UE enfim aprova lei de corte de internet


Foto: Roberto Sena
ADN
Manchete estampada na capa do periódioco ADN, de sexta-feira.

Primeiramente quero pedir desculpas pelo atraso da notícia, que foi anunciada semana passada, e só agora venho informar por aqui, mas enfim, deixando as formalidades de lado vamos ao assunto.

Depois de muitas discussões e empasses a União Europeia aprovou nessa última quinta-feira (5), através do Parlamento Europeu, a lei que permite cortar o acesso a internet, de quem baixar conteúdos protegidos por direitos autorais, e ainda por cima sem o menor consentimento de qualquer juiz.

Parece que o que acontece desde setembro passado na França se tornou algo tao grande que tomou conta de toda a Europa. Por lá, quem for descoberto baixando conteúdo protegido por lei, recebe um aviso de advertência, e após a terceira vez é solicitada pelas autoridades o corte imediato da conexão.

Em território espanhol, antes da aprovação da lei que passou a valer para todos os membros do bloco de euro, para se fazer algo como um corte, era necessário uma autorização prévia. No entanto vale lembrar que a lei ainda tem que ser incorporada às legislações de cada país. Os mesmos tem 18 meses para faze-lo, o que entende que enquanto a coisa realmente não acontece continua o compartilhamento de conteúdo na rede.

Tanta pressão para que essa lei viesse a ser aplicada em toda Europa vem de grandes setores, como musical e cinematográfico, que perdem quantias absurdas com os números cada vez crescentes de downloads, exigindo dos governantes locais uma maior atuação encima, e por se encontrarem diante de uma provável desaprovação por parte da população, acabaram incluindo mais uma cláusula no projeto final.

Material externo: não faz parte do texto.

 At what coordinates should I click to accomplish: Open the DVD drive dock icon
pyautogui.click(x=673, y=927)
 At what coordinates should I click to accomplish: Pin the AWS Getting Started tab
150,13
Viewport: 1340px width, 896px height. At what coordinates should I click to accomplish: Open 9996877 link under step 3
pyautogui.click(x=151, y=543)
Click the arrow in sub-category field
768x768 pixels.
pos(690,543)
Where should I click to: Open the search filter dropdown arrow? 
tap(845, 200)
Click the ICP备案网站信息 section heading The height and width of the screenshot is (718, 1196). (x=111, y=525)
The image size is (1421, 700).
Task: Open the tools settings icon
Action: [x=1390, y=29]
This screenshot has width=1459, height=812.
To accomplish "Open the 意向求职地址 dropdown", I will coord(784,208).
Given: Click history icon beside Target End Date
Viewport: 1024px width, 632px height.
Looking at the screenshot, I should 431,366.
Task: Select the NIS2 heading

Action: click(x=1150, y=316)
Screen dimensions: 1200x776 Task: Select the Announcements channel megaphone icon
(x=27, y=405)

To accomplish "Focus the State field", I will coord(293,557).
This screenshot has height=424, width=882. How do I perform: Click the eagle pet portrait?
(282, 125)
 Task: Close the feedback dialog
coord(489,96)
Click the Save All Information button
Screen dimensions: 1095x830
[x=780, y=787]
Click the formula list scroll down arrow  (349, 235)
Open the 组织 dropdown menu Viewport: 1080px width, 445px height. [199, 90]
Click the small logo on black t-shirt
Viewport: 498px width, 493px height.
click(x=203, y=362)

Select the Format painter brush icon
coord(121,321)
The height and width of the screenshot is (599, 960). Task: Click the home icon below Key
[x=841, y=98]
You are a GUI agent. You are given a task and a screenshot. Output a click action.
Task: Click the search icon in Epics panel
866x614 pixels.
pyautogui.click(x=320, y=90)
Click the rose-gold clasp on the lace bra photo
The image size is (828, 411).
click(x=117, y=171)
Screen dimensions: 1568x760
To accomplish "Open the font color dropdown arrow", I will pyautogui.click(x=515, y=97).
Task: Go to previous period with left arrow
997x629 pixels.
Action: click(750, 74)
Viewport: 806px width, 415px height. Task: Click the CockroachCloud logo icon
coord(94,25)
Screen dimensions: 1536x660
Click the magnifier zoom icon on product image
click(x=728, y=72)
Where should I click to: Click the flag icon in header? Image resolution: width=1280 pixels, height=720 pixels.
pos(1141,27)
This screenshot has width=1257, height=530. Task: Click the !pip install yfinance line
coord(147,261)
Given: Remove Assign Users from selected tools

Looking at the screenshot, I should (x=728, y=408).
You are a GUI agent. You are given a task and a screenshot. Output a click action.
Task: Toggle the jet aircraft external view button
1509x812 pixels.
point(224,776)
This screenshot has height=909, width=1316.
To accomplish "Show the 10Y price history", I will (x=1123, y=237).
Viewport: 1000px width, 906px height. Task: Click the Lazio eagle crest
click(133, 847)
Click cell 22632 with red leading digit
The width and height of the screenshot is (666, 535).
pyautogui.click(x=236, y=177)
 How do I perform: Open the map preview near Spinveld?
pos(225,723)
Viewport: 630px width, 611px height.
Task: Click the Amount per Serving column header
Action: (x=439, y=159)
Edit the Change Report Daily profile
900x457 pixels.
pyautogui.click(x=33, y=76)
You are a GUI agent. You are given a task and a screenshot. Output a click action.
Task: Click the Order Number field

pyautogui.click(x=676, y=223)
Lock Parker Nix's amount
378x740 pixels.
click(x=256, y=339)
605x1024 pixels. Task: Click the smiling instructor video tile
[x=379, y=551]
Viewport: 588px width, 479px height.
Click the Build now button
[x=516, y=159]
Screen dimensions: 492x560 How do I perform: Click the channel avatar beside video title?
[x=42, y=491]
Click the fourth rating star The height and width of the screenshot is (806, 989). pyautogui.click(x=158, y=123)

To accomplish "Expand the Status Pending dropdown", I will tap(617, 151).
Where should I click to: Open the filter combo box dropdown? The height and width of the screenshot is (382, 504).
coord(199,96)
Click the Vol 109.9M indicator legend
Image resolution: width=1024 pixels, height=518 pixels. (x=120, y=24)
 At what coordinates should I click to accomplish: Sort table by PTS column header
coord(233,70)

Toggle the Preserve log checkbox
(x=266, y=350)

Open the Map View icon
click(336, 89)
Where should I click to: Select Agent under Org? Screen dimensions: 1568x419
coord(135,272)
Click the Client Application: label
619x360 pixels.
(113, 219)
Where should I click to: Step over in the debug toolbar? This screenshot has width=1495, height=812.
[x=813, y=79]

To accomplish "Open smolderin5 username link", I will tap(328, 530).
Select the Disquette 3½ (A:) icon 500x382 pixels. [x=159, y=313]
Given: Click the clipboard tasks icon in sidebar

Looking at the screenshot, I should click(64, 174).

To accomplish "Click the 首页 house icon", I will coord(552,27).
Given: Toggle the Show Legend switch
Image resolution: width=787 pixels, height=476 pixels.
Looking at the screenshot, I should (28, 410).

Essa nova cláusula garante que os usuários sejam protegidos por eventuais cortes arbitrários, ou seja, só pode haver realmente o corte quando houver provas convincentes de que o mesmo baixou cópias ilegais. Do ponto de vista da BEUC, a organização de defesa dos consumidores europeus, o projeto apresenta falhas que prejudicarão o usuário, como a falta de informação específica sobre os direitos à uma audiência judicial para os acusados. Enfim, começa agora uma novela que não tem previsão para acabar, mas que já anuncia que será o desfavorecido: nós usuários.